Extracted From the
Burning Of Sutton
West Virginia Legislative Hand Book
Burning Of Sutton
The company that captured and burned Sutton on Wednesday, December 29, 1861, was commanded by Capt. John S. Sprigg. The town had as its defenders, Lieut. Dawson with about sixty of Roan's cavalry, who retreated, and the town was promptly occupied by the Confederates. It is said that in the absence of Capt. Sprigg, some time within the day, that the Tunings set fire to the town and partly destroyed it. Sprigg returned and was appealed to by John S. Camden and others to stop the burning. Hanley Humphreys relates that he saw a soldier going with a torch to set fire to a house, and some soldiers told him that the order was not to burn any more. He said "whose order?" and the reply was, "Captain Tuning's."

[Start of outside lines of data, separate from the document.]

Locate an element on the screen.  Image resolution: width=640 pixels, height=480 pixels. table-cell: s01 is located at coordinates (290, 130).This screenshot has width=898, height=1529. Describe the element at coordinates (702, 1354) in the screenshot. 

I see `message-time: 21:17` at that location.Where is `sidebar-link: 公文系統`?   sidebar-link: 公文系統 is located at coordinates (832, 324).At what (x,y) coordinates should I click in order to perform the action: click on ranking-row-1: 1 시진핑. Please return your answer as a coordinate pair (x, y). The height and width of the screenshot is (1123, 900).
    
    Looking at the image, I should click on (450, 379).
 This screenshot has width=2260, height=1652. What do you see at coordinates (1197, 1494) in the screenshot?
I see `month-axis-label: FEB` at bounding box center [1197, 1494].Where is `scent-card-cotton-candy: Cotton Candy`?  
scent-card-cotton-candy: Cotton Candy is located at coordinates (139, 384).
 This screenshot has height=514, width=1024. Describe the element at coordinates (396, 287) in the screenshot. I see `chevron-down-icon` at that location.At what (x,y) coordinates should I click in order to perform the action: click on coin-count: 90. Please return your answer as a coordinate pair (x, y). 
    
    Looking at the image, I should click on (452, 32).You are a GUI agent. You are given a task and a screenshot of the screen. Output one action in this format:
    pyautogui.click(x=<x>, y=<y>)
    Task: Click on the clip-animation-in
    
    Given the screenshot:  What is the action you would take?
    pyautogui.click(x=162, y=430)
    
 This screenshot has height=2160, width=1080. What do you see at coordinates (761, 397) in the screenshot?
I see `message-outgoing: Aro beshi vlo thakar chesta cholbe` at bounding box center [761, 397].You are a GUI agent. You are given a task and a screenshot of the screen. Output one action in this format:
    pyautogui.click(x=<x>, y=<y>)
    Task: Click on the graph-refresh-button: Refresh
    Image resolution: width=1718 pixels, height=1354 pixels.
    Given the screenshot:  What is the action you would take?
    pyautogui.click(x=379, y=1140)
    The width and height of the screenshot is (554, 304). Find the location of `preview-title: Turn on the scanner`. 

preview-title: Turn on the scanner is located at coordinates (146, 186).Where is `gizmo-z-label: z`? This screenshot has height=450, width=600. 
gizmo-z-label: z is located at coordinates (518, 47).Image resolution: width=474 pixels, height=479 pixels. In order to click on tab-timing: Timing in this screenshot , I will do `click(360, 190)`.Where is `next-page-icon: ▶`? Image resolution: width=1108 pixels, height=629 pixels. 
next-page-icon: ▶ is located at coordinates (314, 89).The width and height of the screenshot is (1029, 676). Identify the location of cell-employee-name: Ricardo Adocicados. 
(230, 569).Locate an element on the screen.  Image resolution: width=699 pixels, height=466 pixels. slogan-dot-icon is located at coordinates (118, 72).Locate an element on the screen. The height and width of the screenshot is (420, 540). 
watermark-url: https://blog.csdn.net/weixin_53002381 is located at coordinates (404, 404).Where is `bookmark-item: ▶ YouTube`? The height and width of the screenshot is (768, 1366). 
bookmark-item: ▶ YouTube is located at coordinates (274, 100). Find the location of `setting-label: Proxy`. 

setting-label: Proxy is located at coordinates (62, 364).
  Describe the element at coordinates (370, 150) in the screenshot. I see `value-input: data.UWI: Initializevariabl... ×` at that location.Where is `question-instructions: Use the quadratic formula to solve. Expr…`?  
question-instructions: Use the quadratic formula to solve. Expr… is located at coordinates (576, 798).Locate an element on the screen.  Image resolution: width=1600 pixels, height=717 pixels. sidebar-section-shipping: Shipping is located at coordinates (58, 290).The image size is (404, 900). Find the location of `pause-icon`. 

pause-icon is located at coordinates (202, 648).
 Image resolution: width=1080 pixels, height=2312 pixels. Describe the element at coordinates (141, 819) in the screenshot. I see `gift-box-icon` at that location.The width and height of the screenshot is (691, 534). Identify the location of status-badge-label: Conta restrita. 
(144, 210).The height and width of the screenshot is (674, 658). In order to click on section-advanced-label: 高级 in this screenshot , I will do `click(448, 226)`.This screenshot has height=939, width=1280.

Pembrook B. Berry was instrumental in putting out fires and saving much property. The town was again attacked by Chas. Rodgers who had but a small squad of soldiers. They burned the Camden hotel and some other buildings. A house stood where the Racket Store now stands, opposite the hotel which had been used as a Federal hospital. It caught fire from the hotel and was burned. When Spriggs' command captured the town, there were about thirty-five soldiers in the house whom he paroled. Dr. Lafayette Woodruff was in charge. He had accepted an invitation to eat turkey with Joseph Osburn on the following day, but he made his escape by riding double out of town behind a cavalryman.
General Rosecrans left Sutton on September 7, 1861, and three days later fought the battle of Carnifax Ferry. This command consisted of ten thousand troops, the greatest army and number of men ever bivouaced in Sutton or marched through central West Virginia.
It is said when Clinebell's Confederates retreated from Sutton, that as they marched down the main street, Daniel J. Stout, a musician, played on his fife one of the most inspiring airs that ran like this, "If you have any good thing save it, save it - if you have any good things, give them to me." Now the discomfiture of the Confederates and the excitement of the citizens rendered the music very amusing, and as Uncle Daniel's shrill notes sounded amid the surrounding hills of Sutton, they gave an air of cheer and hilarity to an excited throng.